WHAT IS EXPECTED: Count the lines in the records below that contain the string "name", and give only that number.

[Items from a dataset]

_____

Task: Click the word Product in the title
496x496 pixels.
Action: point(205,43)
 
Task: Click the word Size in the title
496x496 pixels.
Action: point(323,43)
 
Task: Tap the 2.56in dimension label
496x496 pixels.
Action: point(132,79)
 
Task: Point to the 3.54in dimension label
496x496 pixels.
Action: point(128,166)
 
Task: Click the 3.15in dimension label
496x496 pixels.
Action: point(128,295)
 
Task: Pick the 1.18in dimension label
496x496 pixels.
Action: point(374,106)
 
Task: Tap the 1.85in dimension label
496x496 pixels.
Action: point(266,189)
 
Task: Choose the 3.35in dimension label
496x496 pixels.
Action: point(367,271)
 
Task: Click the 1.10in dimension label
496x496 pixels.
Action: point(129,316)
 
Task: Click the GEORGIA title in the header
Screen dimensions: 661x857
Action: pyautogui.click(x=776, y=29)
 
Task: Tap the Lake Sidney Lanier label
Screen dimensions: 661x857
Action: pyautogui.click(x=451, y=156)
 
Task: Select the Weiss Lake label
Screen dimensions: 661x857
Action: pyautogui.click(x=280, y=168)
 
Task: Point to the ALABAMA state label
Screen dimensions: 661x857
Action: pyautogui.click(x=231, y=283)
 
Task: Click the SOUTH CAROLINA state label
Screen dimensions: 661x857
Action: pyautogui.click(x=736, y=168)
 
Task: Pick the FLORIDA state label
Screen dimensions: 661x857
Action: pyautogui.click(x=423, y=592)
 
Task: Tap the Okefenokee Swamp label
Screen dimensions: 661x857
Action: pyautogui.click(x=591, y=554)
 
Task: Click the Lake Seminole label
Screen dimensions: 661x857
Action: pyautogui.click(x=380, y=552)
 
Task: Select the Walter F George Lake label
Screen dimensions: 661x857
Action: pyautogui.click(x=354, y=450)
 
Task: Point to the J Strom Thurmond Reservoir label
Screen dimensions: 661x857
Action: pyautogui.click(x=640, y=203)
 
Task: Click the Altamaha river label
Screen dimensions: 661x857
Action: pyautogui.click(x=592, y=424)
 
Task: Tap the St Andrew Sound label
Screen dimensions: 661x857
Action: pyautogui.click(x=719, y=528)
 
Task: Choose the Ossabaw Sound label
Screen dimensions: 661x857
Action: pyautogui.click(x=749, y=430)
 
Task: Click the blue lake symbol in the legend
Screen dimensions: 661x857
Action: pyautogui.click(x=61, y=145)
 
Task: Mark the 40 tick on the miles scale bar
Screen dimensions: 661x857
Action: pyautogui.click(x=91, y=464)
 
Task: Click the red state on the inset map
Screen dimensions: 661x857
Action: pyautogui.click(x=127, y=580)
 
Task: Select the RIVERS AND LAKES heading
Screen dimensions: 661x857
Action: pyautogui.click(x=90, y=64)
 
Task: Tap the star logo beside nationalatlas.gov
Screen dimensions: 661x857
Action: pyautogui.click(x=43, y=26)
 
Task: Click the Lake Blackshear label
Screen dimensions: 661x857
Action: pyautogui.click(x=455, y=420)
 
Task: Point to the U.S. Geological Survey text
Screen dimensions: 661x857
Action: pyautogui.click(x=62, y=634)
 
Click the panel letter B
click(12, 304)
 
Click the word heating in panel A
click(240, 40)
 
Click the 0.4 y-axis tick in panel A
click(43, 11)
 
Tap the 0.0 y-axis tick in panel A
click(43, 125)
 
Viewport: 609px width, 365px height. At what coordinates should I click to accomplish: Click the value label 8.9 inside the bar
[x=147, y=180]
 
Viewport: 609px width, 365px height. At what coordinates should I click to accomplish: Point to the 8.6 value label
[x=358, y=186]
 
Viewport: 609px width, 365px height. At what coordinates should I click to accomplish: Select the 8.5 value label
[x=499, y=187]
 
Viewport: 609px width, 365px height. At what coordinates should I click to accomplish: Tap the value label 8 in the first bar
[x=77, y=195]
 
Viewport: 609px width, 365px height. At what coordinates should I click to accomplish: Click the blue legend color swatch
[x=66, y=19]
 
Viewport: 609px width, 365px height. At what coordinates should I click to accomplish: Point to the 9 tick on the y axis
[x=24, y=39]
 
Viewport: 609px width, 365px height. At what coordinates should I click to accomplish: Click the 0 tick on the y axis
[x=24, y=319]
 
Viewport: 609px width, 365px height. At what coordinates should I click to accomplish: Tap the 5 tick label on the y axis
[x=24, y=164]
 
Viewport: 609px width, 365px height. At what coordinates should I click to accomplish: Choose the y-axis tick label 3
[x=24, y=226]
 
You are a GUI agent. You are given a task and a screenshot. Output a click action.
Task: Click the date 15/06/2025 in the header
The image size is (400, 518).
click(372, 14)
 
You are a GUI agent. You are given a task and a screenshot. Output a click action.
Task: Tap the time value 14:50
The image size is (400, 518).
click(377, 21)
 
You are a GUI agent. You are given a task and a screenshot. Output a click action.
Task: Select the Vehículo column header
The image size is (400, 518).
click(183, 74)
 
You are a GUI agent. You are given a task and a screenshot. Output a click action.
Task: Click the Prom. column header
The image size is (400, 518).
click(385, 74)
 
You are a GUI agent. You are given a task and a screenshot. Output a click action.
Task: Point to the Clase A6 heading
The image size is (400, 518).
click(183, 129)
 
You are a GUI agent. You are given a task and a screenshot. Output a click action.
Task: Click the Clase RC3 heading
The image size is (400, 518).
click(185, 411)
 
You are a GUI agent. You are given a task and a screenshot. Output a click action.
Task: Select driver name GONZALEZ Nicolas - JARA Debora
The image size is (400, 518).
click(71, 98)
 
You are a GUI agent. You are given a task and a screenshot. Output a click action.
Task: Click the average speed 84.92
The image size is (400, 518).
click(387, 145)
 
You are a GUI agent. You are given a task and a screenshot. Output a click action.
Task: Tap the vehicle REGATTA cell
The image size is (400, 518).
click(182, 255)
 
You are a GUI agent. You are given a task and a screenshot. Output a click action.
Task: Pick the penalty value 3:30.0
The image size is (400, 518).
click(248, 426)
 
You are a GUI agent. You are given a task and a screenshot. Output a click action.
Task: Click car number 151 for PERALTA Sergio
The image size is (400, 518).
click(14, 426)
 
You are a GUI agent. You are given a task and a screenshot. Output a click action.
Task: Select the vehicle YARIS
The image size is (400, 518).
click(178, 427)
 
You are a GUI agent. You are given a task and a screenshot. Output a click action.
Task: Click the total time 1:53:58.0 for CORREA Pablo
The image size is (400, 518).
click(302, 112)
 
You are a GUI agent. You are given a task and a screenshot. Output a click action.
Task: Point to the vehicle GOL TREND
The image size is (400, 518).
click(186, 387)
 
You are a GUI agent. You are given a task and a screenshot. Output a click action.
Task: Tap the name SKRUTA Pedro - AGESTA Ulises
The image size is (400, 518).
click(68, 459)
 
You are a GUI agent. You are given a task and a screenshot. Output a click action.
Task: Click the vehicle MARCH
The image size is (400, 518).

_____

OUTPUT BELOW: 2